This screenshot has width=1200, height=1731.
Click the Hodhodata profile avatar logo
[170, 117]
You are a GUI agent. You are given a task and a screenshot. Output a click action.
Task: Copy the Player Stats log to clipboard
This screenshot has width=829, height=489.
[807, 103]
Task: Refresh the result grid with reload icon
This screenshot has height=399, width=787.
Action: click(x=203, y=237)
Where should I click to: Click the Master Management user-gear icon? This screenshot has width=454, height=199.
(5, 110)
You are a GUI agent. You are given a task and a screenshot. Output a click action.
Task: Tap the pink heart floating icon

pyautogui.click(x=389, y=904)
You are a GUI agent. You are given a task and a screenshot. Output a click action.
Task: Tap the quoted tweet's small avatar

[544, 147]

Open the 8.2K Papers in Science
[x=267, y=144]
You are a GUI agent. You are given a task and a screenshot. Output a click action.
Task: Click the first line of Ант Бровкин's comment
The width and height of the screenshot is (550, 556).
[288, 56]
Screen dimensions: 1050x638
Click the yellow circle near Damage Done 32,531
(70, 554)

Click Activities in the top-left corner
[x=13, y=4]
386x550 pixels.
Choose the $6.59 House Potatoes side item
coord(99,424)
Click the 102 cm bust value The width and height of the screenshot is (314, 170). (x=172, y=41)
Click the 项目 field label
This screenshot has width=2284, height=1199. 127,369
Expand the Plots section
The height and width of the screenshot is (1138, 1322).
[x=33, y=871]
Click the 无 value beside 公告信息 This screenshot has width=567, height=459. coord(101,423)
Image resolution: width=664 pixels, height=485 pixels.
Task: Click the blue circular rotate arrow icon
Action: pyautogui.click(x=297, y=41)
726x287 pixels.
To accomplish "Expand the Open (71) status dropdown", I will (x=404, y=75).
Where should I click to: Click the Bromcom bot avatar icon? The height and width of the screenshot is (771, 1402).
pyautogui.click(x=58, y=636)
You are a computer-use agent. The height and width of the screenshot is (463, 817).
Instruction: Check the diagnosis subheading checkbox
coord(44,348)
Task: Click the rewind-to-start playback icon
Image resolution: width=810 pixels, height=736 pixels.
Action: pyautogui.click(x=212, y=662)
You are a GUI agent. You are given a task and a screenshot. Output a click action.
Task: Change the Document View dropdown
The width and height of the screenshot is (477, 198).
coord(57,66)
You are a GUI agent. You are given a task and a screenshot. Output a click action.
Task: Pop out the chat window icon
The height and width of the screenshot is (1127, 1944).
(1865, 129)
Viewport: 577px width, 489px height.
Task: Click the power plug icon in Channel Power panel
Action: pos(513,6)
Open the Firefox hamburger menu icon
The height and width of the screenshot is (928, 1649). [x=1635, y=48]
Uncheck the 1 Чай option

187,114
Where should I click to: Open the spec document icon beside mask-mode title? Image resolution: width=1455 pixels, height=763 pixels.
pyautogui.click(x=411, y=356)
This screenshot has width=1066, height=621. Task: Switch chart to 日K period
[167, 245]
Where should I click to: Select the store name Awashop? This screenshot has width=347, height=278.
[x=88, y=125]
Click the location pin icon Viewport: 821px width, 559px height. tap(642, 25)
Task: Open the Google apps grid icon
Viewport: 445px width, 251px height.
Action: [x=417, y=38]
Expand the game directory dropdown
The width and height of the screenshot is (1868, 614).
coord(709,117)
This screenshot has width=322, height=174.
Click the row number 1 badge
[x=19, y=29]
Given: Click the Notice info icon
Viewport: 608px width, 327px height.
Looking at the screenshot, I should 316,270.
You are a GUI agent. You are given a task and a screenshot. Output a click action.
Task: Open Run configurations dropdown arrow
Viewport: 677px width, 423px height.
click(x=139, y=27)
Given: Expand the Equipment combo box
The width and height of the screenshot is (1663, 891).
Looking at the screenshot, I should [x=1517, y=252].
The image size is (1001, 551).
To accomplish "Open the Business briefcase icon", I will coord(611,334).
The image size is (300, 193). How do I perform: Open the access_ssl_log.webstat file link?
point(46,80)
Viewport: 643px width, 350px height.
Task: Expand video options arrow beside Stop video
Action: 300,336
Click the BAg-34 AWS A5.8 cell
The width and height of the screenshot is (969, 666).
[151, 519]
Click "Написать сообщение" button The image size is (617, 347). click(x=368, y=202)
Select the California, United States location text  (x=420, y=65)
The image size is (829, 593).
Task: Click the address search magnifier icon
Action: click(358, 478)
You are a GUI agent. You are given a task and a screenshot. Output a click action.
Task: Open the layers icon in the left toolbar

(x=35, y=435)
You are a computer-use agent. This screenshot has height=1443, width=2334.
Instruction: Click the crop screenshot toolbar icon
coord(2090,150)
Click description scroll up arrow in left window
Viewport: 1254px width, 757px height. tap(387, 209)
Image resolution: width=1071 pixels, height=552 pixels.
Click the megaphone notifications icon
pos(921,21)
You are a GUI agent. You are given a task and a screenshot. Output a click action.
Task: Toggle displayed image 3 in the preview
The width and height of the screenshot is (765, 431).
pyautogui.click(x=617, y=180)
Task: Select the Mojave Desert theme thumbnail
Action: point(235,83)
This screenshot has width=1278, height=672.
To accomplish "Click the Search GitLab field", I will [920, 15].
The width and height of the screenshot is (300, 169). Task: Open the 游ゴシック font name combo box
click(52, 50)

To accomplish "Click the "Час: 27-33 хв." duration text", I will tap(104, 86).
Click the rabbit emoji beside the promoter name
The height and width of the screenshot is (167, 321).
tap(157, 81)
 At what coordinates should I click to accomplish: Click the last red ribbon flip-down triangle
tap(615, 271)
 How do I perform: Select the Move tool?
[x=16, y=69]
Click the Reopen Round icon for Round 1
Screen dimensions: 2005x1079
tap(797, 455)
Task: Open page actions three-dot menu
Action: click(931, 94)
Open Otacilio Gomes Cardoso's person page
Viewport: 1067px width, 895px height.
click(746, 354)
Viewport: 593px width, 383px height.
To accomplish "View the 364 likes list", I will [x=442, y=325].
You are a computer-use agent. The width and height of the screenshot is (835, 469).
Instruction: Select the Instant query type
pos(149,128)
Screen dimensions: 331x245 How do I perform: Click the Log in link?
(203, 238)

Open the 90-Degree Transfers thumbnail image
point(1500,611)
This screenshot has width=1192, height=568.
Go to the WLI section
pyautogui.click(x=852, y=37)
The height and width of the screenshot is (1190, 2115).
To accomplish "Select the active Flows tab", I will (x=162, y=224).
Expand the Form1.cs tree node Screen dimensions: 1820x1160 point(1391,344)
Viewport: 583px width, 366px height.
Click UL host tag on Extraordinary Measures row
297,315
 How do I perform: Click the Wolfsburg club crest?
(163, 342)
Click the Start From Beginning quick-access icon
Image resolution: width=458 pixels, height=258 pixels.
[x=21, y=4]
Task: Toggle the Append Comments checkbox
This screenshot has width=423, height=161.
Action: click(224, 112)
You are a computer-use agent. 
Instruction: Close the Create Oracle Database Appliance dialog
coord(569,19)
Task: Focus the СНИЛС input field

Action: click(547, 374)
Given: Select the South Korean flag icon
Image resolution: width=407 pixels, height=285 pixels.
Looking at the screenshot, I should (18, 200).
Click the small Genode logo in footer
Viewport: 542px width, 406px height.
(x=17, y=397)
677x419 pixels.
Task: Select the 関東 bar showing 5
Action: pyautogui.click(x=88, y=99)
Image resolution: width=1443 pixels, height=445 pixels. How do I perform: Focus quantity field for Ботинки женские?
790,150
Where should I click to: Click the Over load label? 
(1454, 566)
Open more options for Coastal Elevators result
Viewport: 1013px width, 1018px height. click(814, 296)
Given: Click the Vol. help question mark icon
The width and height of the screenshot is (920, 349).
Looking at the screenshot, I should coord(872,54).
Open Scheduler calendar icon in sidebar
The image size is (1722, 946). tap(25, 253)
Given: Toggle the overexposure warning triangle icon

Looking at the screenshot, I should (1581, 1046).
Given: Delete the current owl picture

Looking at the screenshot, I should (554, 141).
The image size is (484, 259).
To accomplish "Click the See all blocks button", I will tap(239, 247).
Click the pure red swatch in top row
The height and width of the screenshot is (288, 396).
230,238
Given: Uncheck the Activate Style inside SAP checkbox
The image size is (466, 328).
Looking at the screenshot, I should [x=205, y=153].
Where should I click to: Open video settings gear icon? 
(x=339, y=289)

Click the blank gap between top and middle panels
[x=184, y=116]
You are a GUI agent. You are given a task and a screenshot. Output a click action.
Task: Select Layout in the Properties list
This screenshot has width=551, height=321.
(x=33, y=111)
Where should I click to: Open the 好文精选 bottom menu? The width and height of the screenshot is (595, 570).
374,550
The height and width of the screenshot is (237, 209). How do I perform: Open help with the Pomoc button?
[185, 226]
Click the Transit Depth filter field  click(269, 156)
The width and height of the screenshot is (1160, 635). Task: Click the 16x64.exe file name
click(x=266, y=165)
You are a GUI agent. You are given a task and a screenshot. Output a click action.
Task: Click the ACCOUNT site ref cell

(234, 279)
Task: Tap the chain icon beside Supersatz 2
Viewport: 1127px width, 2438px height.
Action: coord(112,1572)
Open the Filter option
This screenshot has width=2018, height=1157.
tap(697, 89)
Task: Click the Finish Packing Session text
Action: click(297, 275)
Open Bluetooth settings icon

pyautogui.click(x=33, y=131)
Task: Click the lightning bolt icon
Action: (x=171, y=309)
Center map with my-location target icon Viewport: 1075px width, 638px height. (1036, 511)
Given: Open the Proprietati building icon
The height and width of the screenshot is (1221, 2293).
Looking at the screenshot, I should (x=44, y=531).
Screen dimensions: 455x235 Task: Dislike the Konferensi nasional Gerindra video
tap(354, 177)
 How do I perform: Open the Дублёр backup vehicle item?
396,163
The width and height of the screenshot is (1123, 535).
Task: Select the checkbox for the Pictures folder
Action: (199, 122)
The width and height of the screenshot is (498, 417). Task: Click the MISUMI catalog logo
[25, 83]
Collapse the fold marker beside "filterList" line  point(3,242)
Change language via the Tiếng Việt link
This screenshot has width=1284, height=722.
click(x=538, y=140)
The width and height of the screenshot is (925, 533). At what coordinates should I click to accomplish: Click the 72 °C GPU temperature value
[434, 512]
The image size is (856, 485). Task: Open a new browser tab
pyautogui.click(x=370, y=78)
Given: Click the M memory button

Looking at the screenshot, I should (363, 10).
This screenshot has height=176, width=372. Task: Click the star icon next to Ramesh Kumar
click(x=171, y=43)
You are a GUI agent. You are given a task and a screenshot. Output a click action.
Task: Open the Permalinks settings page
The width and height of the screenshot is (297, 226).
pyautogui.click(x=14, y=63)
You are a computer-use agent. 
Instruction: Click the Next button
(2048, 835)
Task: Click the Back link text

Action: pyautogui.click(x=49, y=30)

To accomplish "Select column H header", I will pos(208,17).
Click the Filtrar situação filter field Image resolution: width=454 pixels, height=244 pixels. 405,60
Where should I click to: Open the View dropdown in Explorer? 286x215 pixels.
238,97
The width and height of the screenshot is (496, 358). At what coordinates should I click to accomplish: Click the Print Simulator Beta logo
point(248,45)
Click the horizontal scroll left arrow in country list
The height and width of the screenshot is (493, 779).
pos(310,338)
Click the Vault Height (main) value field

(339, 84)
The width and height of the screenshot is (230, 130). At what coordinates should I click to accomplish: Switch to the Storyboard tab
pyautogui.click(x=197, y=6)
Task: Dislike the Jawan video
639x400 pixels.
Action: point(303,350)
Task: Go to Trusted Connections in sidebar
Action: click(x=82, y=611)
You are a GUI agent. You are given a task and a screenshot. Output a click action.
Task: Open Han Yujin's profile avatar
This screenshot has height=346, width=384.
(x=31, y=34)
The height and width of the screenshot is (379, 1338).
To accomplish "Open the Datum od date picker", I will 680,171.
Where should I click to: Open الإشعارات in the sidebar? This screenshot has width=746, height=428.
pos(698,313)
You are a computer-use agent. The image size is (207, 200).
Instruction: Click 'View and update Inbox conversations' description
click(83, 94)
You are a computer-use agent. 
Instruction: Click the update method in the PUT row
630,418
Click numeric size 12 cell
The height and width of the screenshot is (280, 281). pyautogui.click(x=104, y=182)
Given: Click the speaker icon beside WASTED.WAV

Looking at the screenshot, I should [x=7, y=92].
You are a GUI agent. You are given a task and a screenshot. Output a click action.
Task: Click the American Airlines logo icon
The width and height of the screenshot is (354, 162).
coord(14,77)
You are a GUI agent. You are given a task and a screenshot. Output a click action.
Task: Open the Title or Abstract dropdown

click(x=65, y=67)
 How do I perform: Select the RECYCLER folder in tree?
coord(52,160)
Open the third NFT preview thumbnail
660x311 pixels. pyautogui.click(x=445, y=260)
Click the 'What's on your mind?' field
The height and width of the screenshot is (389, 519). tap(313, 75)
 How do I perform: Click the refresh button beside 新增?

Problem statement:
Tally the lines of the records that contain the string "size", counting only matches with the same case. Give the number and nothing else.

Response to this task:
10